Mulvaney made it clear that there’s a new sheriff in town: “Anyone who thinks that a Trump administration CFPB would be the same as an Obama administration CFPB is simply being naïve. Elections have consequences at every agency, including the CFPB.”
Determined not to go quietly into the night, English filed a request for a restraining order, claiming that language in the Dodd-Frank bill that established the bureau overrode legislation Congress passed in 1998 designed to clarify the executive branch’s authority when an agency head departs. Dodd-Frank, the 2010 bill ostensibly passed by Democrats to prevent another cataclysmic meltdown similar to that experienced in 2007-2008, laid out guidelines for just such an eventuality: “There is established the position of deputy director [English’s position], who shall be appointed by the director [Cordray], and serve as acting director in the absence or unavailability of the director.”
On the other hand, the Federal Vacancies Reform Act of 1998 sets the rules for vacant government agency positions and gives the president the authority to appoint an acting director. The Justice Department made it clear that the earlier rule controls, holding that while Dodd-Frank permits a deputy to serve temporarily, that “doesn’t displace the president’s authority under the Vacancies Reform Act.”

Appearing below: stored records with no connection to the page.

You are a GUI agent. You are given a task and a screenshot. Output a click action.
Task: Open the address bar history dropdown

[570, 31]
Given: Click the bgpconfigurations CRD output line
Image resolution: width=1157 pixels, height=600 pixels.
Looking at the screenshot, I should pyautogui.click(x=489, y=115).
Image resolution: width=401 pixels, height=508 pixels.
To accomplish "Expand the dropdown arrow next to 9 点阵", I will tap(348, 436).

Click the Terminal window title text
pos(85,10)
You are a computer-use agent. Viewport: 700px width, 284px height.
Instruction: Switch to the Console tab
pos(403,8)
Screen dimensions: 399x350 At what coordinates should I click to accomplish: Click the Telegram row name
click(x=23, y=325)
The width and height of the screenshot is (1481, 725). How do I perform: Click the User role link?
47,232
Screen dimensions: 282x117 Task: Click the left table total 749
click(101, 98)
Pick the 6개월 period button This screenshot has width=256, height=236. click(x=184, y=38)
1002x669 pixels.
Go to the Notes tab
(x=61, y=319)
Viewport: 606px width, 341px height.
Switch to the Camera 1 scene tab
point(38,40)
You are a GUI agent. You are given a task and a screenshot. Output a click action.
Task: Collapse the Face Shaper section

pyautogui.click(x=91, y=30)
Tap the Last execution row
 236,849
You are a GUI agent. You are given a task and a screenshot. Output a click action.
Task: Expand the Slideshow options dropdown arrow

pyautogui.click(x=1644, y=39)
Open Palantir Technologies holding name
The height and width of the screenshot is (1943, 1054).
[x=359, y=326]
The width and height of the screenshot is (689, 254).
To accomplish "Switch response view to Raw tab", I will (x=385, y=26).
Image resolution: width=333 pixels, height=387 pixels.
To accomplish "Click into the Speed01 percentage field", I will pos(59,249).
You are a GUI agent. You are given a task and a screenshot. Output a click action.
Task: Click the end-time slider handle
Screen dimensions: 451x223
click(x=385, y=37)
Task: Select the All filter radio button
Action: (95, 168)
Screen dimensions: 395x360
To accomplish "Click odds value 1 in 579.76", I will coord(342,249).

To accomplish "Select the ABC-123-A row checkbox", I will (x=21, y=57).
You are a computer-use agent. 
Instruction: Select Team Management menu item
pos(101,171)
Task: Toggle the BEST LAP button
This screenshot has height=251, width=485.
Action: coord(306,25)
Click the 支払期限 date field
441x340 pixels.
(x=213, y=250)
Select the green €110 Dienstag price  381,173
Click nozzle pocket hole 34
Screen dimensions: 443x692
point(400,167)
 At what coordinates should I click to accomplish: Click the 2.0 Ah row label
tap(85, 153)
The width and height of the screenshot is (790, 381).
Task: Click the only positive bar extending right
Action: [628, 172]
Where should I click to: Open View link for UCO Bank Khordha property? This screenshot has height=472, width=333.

The conflict will shortly be resolved by a Trump appointee, federal judge Timothy J. Kelly at the U.S. District Court for the District of Columbia, who was confirmed by the Senate, 94-2, in September.
In the meantime the bureau is at a standstill, waiting for additional marching orders from Mulvaney. Those new orders could include delaying the enactment of recently issued rules on payday loans, easing mortgage-writing underwriting standards, and reassessing pending lawsuits against companies such as student-loan service company Navient Corporation.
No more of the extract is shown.